*** Begin section ***

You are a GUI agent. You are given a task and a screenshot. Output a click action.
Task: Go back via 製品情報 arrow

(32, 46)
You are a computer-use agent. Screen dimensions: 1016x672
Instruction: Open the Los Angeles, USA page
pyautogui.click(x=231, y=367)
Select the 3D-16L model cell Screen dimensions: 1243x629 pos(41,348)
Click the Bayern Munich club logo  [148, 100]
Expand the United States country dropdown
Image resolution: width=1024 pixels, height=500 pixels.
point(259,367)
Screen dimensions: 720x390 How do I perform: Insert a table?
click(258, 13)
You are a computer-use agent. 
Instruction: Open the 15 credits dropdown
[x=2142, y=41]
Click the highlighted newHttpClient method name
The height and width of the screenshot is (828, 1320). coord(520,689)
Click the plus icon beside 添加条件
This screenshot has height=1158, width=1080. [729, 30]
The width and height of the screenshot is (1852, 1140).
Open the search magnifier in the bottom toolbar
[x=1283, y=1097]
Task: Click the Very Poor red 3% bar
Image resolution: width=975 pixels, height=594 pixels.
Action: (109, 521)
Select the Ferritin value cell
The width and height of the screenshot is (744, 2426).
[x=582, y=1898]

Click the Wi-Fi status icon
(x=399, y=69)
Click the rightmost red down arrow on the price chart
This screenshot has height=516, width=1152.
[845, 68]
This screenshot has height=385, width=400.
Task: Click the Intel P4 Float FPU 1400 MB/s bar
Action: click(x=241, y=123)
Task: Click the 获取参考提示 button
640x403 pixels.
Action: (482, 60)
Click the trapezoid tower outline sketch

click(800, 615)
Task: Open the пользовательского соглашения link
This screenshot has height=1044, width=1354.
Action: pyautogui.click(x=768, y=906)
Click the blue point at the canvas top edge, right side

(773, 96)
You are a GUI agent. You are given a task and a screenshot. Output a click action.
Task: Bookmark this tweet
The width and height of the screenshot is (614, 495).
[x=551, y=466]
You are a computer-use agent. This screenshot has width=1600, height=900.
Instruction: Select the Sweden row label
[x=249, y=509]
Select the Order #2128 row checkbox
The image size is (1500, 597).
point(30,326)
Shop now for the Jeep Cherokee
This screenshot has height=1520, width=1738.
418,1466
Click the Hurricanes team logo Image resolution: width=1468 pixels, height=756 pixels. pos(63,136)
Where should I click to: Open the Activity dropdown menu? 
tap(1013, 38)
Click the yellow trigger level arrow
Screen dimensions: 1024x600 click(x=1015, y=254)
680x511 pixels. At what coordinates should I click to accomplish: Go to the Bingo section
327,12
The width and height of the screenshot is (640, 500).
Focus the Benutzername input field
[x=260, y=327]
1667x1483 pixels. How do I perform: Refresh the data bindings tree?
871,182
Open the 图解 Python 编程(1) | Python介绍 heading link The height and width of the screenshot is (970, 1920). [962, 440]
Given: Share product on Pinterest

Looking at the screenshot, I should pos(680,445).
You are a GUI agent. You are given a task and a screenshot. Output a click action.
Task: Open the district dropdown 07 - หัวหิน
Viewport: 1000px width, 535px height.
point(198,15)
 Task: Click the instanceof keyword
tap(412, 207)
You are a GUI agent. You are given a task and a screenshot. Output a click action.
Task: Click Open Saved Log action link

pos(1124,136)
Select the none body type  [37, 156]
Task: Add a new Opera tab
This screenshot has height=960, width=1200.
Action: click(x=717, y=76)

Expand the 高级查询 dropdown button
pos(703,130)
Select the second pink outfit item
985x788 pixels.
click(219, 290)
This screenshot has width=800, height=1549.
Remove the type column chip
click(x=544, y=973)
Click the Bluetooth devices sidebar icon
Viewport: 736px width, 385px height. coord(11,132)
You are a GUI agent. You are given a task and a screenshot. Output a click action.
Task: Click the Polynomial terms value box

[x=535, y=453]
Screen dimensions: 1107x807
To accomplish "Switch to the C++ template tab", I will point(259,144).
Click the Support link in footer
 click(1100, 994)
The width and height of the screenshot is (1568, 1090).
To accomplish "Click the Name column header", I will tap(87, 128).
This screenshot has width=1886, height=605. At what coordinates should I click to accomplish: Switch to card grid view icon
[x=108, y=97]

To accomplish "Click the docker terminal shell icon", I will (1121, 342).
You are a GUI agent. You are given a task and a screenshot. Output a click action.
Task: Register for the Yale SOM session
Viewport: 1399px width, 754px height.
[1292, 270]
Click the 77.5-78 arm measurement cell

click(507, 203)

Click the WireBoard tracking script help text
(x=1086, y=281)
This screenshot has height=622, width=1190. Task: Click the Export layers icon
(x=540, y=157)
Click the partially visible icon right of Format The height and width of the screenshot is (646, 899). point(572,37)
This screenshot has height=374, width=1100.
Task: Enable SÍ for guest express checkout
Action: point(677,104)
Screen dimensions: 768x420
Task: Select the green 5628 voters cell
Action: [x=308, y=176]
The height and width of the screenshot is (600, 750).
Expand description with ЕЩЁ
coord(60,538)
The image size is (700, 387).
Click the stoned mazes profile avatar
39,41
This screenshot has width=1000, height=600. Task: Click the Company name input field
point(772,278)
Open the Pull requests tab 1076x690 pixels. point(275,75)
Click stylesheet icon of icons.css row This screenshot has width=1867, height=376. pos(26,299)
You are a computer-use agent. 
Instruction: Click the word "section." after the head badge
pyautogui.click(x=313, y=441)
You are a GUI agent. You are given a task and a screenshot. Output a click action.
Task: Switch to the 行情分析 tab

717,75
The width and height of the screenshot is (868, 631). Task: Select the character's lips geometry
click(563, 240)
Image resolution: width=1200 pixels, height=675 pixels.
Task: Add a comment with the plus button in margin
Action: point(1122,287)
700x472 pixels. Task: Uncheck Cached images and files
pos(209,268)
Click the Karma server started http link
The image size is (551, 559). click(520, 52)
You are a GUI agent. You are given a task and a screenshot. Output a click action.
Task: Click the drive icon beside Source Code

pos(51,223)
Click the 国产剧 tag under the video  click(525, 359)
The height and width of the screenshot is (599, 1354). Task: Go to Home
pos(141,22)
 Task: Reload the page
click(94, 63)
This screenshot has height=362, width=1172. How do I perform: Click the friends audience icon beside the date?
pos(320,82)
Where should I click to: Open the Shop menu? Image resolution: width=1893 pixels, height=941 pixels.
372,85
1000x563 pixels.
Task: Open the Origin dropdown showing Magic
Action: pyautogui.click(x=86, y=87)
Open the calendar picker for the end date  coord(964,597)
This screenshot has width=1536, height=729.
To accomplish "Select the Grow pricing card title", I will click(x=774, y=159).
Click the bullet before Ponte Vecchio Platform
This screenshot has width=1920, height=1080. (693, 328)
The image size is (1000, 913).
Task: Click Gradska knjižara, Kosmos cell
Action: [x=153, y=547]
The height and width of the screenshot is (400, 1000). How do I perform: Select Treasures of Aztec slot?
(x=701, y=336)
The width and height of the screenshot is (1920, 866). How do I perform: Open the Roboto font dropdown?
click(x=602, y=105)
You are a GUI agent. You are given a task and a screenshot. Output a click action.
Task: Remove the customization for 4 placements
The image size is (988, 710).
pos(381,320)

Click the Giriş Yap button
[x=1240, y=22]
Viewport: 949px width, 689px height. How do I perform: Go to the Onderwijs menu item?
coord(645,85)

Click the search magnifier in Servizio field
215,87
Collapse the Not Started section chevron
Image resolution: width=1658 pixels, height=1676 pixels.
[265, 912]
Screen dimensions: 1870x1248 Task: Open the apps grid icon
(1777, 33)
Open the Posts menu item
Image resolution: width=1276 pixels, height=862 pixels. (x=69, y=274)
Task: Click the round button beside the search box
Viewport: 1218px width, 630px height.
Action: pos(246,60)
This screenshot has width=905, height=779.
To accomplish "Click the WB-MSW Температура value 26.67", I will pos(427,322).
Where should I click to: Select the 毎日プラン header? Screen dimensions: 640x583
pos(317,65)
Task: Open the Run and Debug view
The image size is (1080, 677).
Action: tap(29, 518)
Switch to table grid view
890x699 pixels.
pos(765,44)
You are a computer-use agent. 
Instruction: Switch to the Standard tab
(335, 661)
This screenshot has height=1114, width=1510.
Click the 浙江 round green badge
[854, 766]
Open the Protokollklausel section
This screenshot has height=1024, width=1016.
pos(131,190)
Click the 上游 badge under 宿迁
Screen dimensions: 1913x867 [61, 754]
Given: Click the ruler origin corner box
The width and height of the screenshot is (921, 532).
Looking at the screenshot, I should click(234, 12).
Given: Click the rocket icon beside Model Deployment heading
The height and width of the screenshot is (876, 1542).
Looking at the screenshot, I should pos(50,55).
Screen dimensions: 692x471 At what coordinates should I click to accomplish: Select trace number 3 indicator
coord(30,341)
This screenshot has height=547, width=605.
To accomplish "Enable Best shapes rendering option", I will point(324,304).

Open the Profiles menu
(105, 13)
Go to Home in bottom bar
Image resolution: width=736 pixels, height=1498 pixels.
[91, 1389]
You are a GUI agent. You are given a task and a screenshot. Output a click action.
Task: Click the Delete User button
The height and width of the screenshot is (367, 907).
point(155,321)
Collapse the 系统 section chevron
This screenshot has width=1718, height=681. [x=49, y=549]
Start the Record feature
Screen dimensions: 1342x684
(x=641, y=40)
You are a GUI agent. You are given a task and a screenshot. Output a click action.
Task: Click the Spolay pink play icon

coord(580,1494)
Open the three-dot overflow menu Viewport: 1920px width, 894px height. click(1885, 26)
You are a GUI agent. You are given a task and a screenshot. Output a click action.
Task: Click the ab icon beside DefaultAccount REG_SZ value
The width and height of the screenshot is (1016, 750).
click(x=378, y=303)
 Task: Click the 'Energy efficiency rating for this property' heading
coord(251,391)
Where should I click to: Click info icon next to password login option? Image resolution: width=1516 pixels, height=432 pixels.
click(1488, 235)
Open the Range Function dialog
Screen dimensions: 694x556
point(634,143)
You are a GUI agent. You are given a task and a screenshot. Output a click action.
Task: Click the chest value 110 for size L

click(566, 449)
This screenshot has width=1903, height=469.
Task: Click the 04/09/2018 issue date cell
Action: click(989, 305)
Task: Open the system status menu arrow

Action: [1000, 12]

*** End section ***

▸ YOUR INSTRUCTIONS
Taking the records from the top, repeat each line exactly until you have repeated the line that contains "The width and height of the screenshot is (1852, 1140).".

▸ SOLUTION TO THE EXERCISE
You are a GUI agent. You are given a task and a screenshot. Output a click action.
Task: Go back via 製品情報 arrow

(32, 46)
You are a computer-use agent. Screen dimensions: 1016x672
Instruction: Open the Los Angeles, USA page
pyautogui.click(x=231, y=367)
Select the 3D-16L model cell Screen dimensions: 1243x629 pos(41,348)
Click the Bayern Munich club logo  [148, 100]
Expand the United States country dropdown
Image resolution: width=1024 pixels, height=500 pixels.
point(259,367)
Screen dimensions: 720x390 How do I perform: Insert a table?
click(258, 13)
You are a computer-use agent. 
Instruction: Open the 15 credits dropdown
[x=2142, y=41]
Click the highlighted newHttpClient method name
The height and width of the screenshot is (828, 1320). coord(520,689)
Click the plus icon beside 添加条件
This screenshot has height=1158, width=1080. [729, 30]
The width and height of the screenshot is (1852, 1140).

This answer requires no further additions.